Saat pertama kali mereka melakukannya, Tsunayoshi yang lebih dulu mengutarakan keinginannya. Hubungan mereka tidak akan lebih selain 'teman tidur', dan itupun akan dilakukan tanpa diketahui siapapun selain mereka. Hibari menyetujui. Entah atas alasan apa. Tapi satu malam itu memberikan gejolak dalam tubuhnya yang begitu besar. Darah di dalam tubuh Hibari mengalir begitu deras dan kencang. Debaran jantungnya melonjak. Pikirannya berpusat pada erangan Tsunayoshi. Hingga Hibari tidak bisa menolak permintaan Tsunayoshi. Sejak saat itulah janji itu berlaku. Terus hingga saat ini. Tujuh tahun kemudian.
Hibari dua puluh sembilan tahun. Tsunayoshi dua puluh tujuh tahun.

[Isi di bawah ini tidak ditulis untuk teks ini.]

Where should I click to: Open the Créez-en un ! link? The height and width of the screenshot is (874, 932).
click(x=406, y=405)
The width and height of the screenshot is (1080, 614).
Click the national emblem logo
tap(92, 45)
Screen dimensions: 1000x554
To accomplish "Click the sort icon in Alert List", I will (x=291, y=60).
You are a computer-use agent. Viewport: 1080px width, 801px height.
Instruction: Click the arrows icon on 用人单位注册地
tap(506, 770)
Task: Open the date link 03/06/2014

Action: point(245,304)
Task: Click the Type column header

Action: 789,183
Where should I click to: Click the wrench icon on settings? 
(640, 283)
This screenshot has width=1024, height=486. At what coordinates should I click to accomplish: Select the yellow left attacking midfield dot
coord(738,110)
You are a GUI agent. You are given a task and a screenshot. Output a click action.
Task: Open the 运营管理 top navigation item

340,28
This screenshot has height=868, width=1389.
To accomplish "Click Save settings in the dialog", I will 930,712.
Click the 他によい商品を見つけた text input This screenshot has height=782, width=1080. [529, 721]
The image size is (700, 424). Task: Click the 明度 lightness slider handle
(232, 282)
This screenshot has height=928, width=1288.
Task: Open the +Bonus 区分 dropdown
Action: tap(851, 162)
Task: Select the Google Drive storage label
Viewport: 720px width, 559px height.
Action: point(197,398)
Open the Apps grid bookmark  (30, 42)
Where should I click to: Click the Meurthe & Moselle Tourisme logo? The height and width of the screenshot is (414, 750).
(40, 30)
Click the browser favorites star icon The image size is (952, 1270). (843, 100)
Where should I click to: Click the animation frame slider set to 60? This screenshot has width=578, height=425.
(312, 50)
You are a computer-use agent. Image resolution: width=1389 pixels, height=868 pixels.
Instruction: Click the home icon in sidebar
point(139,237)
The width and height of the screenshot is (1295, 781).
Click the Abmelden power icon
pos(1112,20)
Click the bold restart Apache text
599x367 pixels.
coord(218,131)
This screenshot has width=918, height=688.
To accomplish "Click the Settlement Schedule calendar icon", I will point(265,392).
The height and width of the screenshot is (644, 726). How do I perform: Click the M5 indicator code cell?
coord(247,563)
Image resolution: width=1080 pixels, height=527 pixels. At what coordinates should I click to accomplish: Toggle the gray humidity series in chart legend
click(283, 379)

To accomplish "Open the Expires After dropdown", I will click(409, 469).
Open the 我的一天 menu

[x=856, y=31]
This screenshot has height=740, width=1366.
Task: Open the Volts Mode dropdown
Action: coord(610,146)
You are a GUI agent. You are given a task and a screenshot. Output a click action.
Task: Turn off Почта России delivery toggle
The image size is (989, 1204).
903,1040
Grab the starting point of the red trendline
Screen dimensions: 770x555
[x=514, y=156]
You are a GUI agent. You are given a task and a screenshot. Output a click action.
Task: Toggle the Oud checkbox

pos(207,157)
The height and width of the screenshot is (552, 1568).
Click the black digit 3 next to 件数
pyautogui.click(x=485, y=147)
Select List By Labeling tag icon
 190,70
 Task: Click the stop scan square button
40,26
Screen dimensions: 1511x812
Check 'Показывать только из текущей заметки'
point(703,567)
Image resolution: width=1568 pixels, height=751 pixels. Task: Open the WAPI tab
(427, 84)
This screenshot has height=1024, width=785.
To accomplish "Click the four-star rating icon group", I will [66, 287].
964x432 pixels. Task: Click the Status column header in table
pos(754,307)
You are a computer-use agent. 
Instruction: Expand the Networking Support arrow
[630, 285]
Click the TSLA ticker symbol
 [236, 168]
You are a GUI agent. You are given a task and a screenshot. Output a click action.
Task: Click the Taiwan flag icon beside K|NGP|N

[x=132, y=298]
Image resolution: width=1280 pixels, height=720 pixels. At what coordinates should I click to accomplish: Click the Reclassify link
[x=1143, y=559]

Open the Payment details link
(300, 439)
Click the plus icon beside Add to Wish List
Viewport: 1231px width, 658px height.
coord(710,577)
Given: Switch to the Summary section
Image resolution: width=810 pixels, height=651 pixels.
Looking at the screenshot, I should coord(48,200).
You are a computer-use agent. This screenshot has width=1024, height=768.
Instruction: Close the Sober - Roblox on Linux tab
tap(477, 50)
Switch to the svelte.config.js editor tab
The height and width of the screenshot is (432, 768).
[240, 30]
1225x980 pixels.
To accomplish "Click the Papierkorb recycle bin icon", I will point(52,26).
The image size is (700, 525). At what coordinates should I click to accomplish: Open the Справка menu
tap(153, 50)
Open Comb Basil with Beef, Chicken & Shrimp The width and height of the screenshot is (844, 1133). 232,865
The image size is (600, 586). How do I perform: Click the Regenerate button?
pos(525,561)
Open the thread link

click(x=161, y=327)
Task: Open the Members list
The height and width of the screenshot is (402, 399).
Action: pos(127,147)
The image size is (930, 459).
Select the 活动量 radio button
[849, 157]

Mereka berdiri berhadapan sambil mengikat dasi untuk satu sama lain. Setelah itu keduanya menghadap ke kaca. Melihat pantulan bayangan mereka berdua di cermin. Tsunayoshi tersenyum sesaat kemudian mengelus dada Hibari.
"Kamu tampak menawan."
Dan kamu selalu.
Kalimat itu hanya menggantung di ujung lidah Hibari.
-000-
Jamuan makan siang itu menjadi satu hal yang begitu di luar dugaan Tsunayoshi. Tsunayoshi mengucapkan salam kepada kliennya yang akan pulang. Tak lama pengemudi mobil Tsunayoshi tiba di pelataran lobi dan diapun memasuki mobilnya. Sepanjang perjalanan kembali ke kediaman, Tsunayoshi mengamati jalanan di sampingnya. Ketika lampu merah menghentikan gerakan mobil itu, mata Tsunayoshi menangkap sesosok perempuan yang sedang berjalan di trotoar.
Rambut coklat terang bergelombang yang panjang sepinggang. Perempuan itu mengenakan baju terusan musim panas berwarna kuning dengan bolero putih. Wedges oranye menghiasi tungkainya yang jenjang. Mata Tsunayoshi melebar ketika melihat wajah perempuan itu. Terkesan begitu familiar. Ketika perempuan itu melewati sisi mobil Tsunayoshi, Tsunayoshi segera turun dari mobilnya. Membuka pintu terburu-buru dan melihat punggung perempuan itu.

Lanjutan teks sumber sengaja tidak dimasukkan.